Goldman Sachs – Goldman’s Eric Lane leaves for Tiger Global
Lane’s surprise move comes just a day after people with knowledge of the matter said that Omer Ismail, the head of Goldman’s consumer bank, is leaving to run Walmart’s fledgling financial technology startup. Ismail will bring along David Stark, who helped ink Goldman’s partnership with Apple and oversaw its tie-ups with JetBlue Airways and Amazon.
Just over a year ago, Goldman’s asset management business lost two other key executives. Sumit Rajpal and Andrew Wolff, two of the three co-heads of merchant banking at Goldman, with Salisbury, left just as the firm was revving up its fundraising efforts.

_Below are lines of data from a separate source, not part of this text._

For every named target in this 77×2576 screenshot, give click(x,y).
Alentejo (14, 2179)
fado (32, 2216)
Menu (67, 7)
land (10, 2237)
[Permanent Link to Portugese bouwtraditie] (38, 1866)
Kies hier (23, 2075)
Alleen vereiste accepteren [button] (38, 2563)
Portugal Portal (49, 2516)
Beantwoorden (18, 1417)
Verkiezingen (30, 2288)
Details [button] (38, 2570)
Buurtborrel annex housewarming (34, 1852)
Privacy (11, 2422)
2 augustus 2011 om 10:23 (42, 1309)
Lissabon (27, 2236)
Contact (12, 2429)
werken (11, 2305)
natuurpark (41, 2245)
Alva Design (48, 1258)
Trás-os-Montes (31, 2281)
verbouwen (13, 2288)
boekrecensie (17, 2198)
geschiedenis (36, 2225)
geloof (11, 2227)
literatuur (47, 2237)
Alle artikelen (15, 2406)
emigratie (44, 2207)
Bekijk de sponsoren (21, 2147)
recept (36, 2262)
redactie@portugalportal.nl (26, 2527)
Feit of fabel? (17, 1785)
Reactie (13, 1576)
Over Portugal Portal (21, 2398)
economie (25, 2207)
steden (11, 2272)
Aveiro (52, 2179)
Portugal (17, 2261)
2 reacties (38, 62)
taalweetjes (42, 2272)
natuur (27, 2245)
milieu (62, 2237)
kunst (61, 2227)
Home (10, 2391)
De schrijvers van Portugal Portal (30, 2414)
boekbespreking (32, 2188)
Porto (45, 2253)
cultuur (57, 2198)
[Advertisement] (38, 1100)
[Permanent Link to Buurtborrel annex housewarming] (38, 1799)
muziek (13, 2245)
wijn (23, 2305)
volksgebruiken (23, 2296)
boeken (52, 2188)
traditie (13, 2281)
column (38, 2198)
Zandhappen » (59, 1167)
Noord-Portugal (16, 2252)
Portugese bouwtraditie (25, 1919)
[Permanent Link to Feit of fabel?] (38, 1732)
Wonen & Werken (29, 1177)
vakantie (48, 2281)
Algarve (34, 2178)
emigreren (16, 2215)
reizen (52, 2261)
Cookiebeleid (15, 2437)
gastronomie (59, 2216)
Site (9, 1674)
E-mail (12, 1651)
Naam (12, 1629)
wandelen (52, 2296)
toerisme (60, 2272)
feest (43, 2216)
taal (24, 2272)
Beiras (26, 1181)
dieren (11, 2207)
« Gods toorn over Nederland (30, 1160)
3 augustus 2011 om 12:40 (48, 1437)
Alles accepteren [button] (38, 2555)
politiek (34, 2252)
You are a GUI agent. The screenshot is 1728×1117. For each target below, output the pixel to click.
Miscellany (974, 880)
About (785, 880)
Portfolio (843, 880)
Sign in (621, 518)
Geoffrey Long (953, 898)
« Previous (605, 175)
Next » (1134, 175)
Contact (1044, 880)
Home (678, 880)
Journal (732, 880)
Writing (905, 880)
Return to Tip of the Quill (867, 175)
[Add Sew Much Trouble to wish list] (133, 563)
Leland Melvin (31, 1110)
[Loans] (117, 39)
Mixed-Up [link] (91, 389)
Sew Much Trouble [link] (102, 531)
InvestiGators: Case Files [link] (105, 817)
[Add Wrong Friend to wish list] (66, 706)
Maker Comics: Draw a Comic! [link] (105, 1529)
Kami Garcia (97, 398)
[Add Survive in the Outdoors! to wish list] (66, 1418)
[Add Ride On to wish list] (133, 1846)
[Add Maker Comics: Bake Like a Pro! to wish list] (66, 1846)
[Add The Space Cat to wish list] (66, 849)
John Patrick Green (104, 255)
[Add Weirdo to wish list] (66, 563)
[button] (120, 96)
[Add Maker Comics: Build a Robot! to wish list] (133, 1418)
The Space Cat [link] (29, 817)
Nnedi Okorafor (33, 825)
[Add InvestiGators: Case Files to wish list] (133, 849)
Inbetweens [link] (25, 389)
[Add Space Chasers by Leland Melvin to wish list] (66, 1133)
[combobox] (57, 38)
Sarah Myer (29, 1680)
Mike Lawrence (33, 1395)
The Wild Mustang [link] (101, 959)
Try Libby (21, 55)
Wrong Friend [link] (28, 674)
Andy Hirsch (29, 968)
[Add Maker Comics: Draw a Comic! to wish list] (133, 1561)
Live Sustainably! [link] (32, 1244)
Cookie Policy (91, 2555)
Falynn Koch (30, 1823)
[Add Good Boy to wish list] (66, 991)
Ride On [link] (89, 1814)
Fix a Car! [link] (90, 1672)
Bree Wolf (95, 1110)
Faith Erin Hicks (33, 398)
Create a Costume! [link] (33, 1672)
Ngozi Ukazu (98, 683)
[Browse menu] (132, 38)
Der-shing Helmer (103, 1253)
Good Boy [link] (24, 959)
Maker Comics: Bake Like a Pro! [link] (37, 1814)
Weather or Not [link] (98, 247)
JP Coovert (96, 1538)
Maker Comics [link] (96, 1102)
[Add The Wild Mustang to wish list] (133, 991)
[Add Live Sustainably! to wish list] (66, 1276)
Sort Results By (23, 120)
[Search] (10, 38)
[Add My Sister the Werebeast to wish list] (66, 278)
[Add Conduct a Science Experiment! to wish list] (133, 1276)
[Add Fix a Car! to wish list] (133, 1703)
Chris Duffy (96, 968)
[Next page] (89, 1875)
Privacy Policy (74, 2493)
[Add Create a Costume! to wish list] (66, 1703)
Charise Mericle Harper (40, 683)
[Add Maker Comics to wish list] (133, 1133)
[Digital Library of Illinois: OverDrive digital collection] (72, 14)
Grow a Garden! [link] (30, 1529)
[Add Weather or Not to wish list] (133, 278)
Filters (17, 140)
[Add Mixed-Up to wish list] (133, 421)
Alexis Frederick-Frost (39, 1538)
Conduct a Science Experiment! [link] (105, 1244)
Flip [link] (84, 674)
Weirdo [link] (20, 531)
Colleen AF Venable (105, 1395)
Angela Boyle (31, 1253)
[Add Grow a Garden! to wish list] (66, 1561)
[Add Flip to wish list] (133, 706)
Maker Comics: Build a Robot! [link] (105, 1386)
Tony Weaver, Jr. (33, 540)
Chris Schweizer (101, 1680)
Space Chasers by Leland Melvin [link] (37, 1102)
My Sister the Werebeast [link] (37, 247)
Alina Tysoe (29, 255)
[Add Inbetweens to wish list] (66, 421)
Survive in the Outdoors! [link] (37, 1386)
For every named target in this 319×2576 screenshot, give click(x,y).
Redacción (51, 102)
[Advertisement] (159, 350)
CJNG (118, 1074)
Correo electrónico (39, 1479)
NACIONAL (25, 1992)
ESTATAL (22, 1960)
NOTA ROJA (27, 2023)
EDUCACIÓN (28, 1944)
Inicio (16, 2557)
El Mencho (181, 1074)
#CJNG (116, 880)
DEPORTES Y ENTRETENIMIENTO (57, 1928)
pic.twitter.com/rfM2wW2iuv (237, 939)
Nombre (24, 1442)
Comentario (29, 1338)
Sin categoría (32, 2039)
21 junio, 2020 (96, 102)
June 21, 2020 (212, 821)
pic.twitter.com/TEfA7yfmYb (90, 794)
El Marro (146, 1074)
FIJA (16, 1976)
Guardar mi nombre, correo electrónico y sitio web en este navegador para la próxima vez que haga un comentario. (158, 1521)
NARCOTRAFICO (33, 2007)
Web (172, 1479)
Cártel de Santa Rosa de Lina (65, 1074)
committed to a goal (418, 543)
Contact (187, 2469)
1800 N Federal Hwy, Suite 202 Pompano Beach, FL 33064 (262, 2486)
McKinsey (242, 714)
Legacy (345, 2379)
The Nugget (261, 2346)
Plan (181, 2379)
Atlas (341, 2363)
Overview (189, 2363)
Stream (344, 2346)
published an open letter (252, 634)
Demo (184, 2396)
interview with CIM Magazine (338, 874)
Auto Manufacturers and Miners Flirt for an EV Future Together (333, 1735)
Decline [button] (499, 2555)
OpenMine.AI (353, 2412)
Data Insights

Goldman in September shuffled business lines and announced a raft of management changes, including that Lane and Salisbury would lead the combined asset management and merchant bank. Lane previously ran the investment management group, which also included Goldman’s consumer and wealth operations.
Biggest Hire
Lane is the biggest hire Tiger Global has made in recent years — and likely the most expensive. His addition comes as the firm searches “for ways to make our investment flywheel spin faster,” the firm wrote in an investor letter from Friday.
Lane will be responsible for managing the build-out of the firm’s infrastructure, including business processes, work flows, and collaboration, according to a person familiar with the matter. Over time, he’ll be involved with shaping Tiger Global’s firmwide strategy and will lighten Coleman and Shleifer’s workload by taking on some communications with investors, the person said.
“He has overseen many functions that are essential to scale and support a complex global investment-management platform,” Tiger Global said in Monday’s letter.
Tiger Global assets have soared over the 20 years since the firm was started, and its performance has been strong. The hedge fund returned 48 per cent last year alone. Coleman topped Bloomberg’s list of the top-earning hedge fund managers in 2020.